Understanding Radiofrequency (RF) Regulatory Compliance

RF Transmission Tower

Radiofrequency energy provides several benefits to people. One of the most crucial uses for radiofrequency energy or RF energy is for communication services to the public, industry, and the government. A few examples include radio and television broadcasting, cell phones and satellite operations. RF energy is used in various manufacturing processes and in medical applications. The Federal Communications Commission (FCC) has the responsibility of regulating human exposure to RF radiation in the United States and we often get inquiries about RF exposure situations.

Radiofrequency Compliance

Because exposure to high levels of radiofrequency radiation can pose a health risk to people, the FCC and the Occupational Safety and Health Administration or OSHA have set limits on the amount of radiofrequency energy to which a person can be exposed in both public and occupational environments. These limits were adopted in 1985 and derived from input from the National Council of Radiation Protection, the Environmental Protection Agency (EPA), and, primarily,  the Institute for Electrical and Electronics Engineers (IEEE).  The standard was updated in 1997 to include an additional safety factor for RF exposure in public environments.  In 2019, the FCC finished a 6-year examination of its RF exposure rules and determined that the limits, as set in 1997, are appropriate, based on current scientific evidence.

What is radiofrequency energy?

Electromagnetic energy (EME) consists of electric and magnetic waves that move together through space at the speed of light.
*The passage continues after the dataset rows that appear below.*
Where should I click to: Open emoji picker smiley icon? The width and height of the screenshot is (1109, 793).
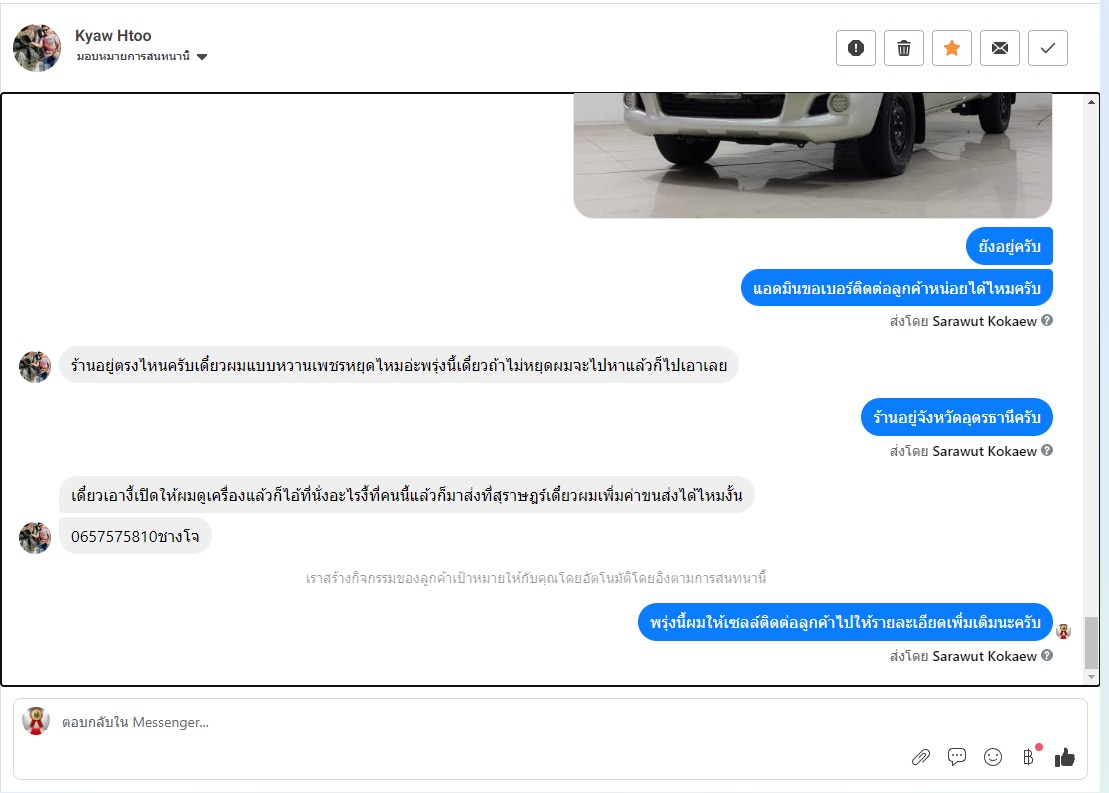coord(993,757)
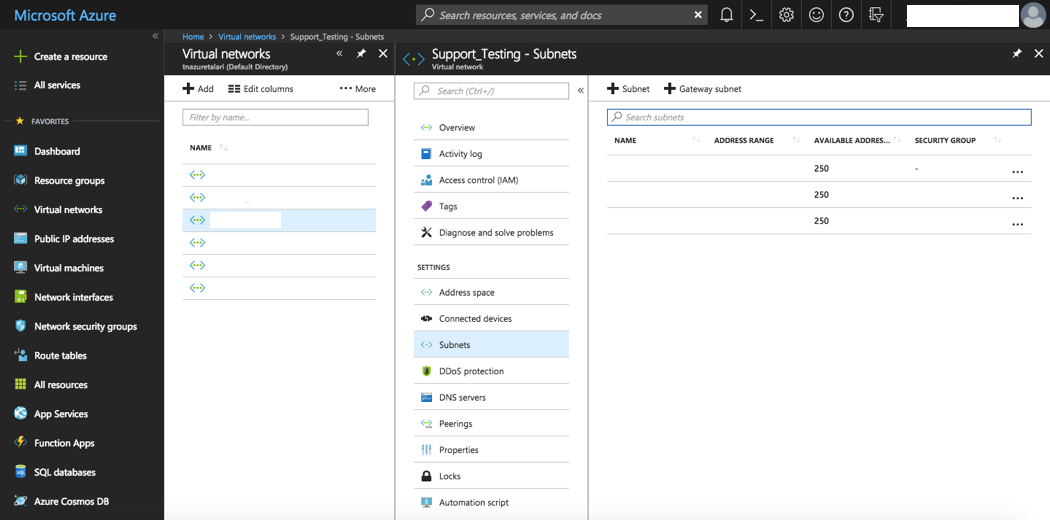
Task: Select DNS servers in settings menu
Action: [462, 398]
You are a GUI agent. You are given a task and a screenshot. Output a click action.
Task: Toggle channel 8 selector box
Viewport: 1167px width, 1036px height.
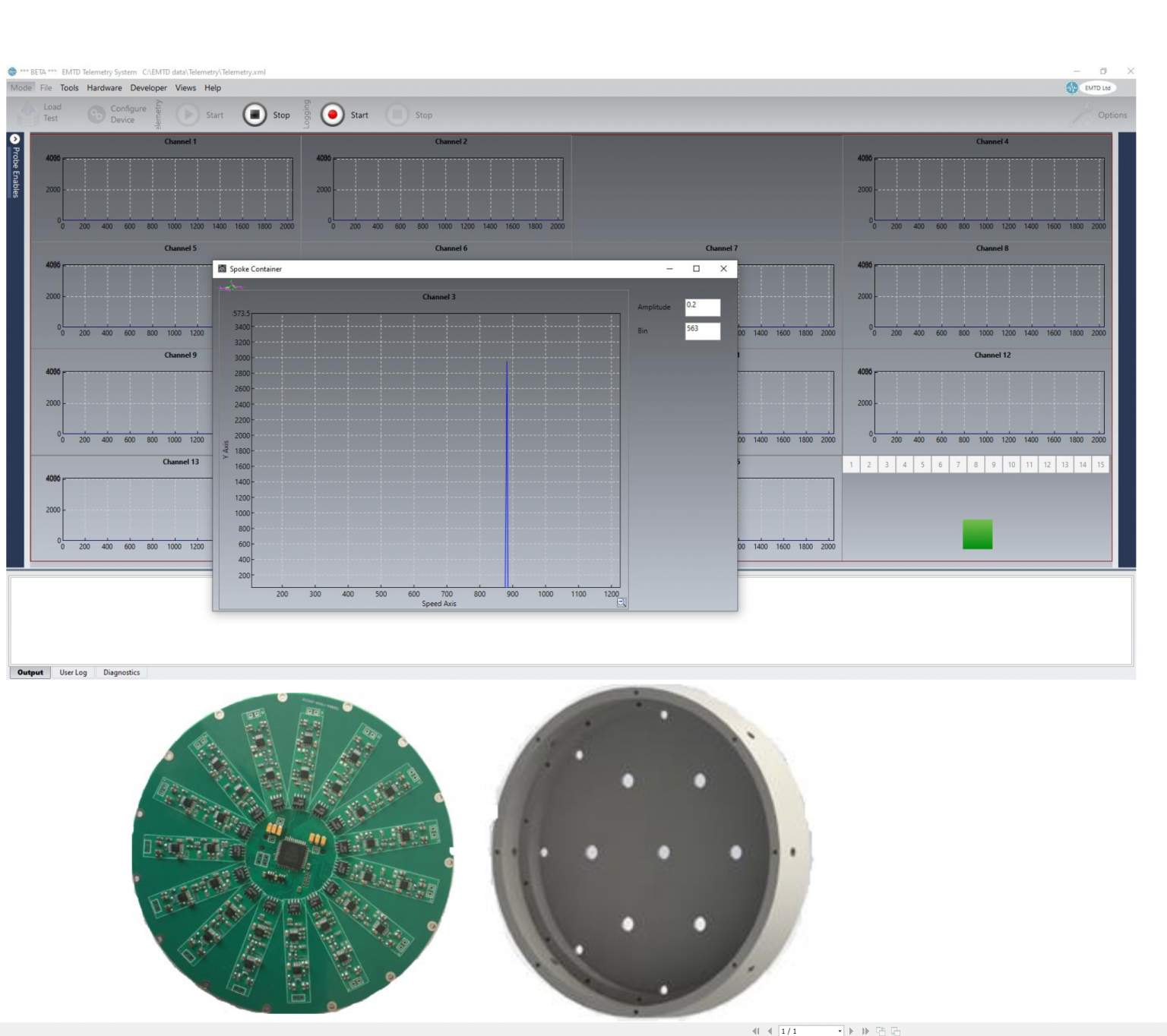tap(976, 465)
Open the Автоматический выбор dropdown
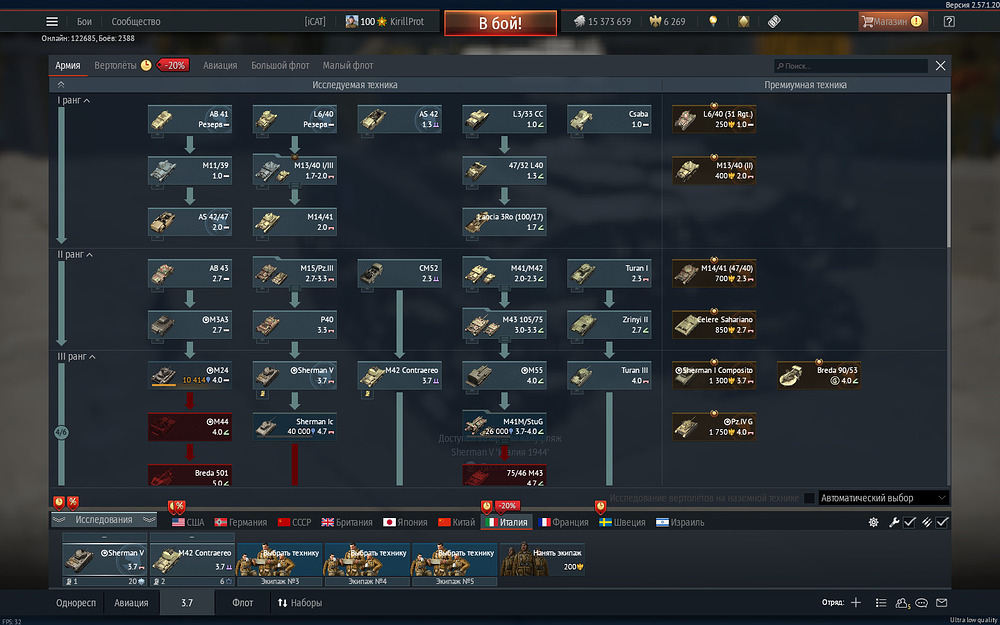1000x625 pixels. coord(884,498)
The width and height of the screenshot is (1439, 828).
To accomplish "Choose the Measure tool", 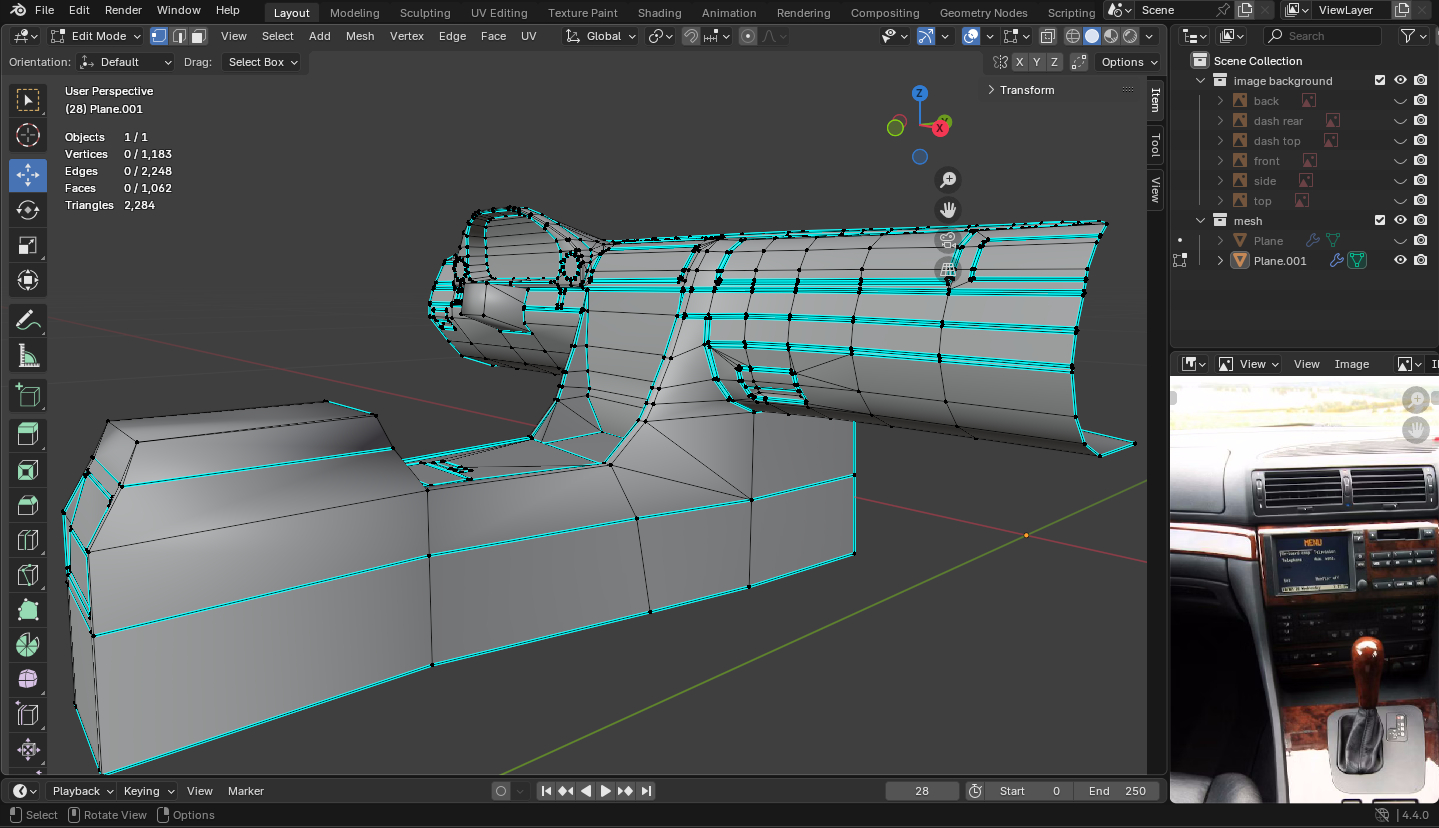I will click(28, 355).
The electromagnetic spectrum is divided into two distinct portions.  Ionizing EME occurs at the highest frequencies/smallest wavelengths (above visible light) and has enough power to pull electrons away from atoms and molecules.  On the other hand, non-ionizing electromagnetic energy occurs at lower frequencies (longer wavelengths) and only has potential adverse human effects at high levels.  Examples of non-ionizing EME include radio and television waves, cell phone signals and microwaves emitted by antennas. The FCC is required to evaluate the levels of RF exposure from FCC-regulated transmitters.  From scientific studies over the past 60 years, It has been determined that there are potential hazards associated with exposure to RF electromagnetic fields at certain frequencies, in certain doses and over a certain amount of time.  All of these factor into the FCC’s allowable exposure limits, along with appropriate safety factors.

How much is safe when it comes to radiofrequency exposure?
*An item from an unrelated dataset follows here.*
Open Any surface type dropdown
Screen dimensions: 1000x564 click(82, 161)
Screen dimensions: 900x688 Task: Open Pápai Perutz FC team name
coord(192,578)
In order to protect public and worker health, limits of radiofrequency exposure considered to be safe have been adopted by the FCC and OSHA. RF energy levels below the regulatory limits are considered to be safe. The limits are based on the least observable adverse effect levels proven through scientific studies. A safety factor of 10 is applied to occupational limits and a safety factor of 50 is applied to public limits.  Exposure to high levels of RF energy (greater than the allowable limits) at certain frequencies and over a period of time can cause a rise in the internal body temperature. A person may get dizzy, confused, sweat a lot, and experience headaches and nausea in such situations. Once a person is overexposed to RF energy, he/she should be removed from the area to an area of lesser RF fields and examined by a physician. In cases of extremely high RF fields, shocks and burns can occur, especially if contacting a high-power emitter.  A person wearing a portable or implanted medical device should also be careful when entering a high RF field.  Such fields can adversely affect the operation of the medical device, which is obviously a harmful situation.
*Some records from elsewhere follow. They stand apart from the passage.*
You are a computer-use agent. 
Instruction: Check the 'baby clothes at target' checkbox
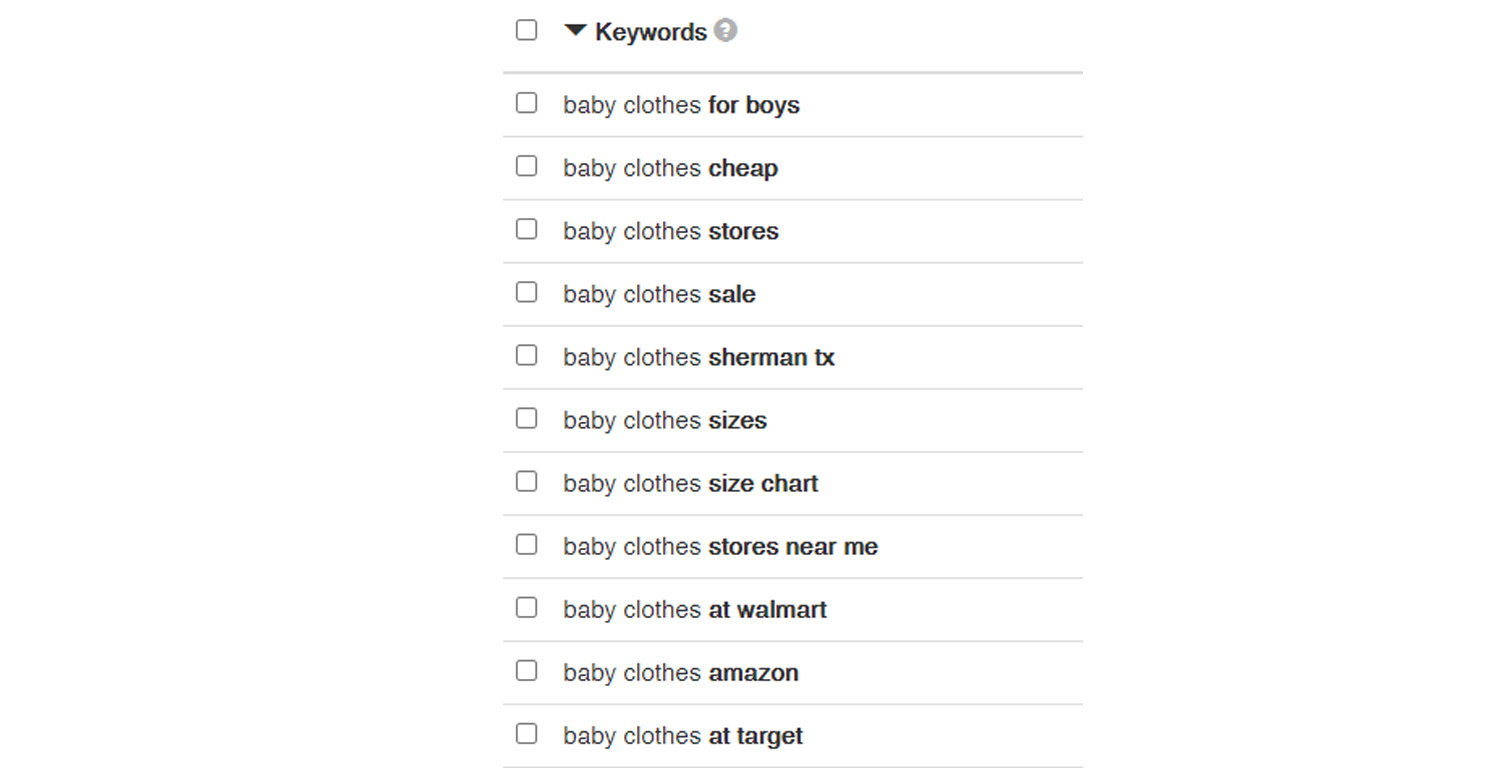tap(526, 733)
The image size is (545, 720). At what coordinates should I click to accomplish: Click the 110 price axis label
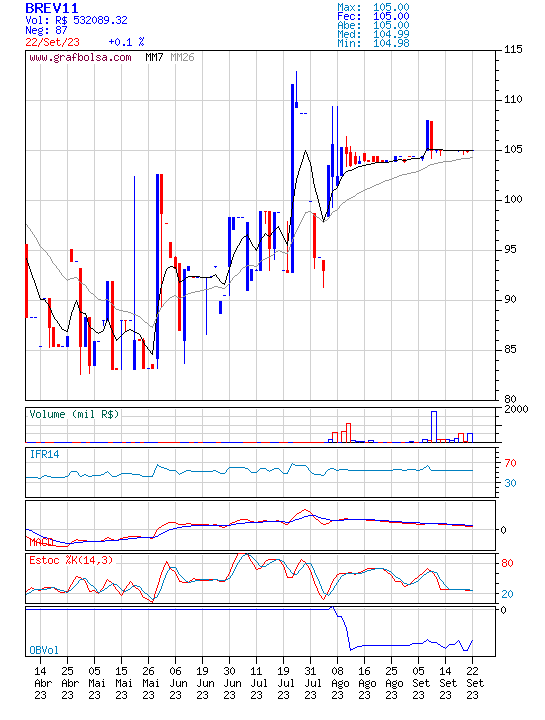(513, 99)
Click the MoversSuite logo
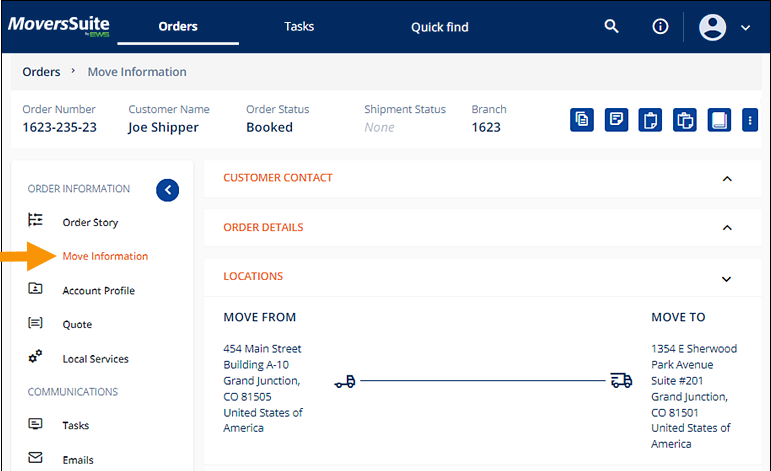The width and height of the screenshot is (771, 471). coord(58,26)
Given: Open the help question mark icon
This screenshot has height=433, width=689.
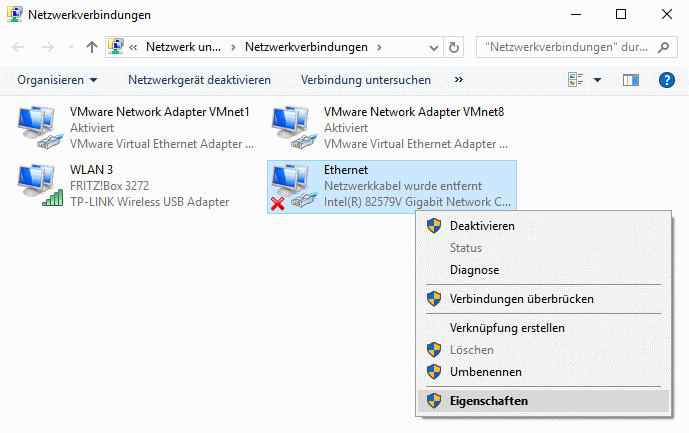Looking at the screenshot, I should pos(667,80).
Radiofrequency (RF) Regulatory Compliance

In order to determine if a particular area (public or occupational) is compliant with the FCC/OSHA RF exposure rules, a series of steps are involved, such as site evaluation, power density measurements, modeling, analysis, the development of site safety plan, if necessary, by a qualified RF Safety Officer. If areas are determined to exceed the allowable limits, controls can be applied in order to make the area compliant with the law (such as the enclosure of a broadcast tower with a fence and locked gate and the application of an appropriate RF sign at the entrance).  RF regulatory compliance ensures that the emitter owner, tower owner and/or property owner are creating an RF exposure environment that is safe for workers and the general public. 

Radiofrequency (RF) energy has many applications in today’s world and has definite benefits to society. However, our exposure to it should be controlled in order to minimize its potential hazard to human health and the surroundings. After all, it’s always better to be safe than sorry.  Radiofrequency (RF) regulatory compliance should be a top priority at all times.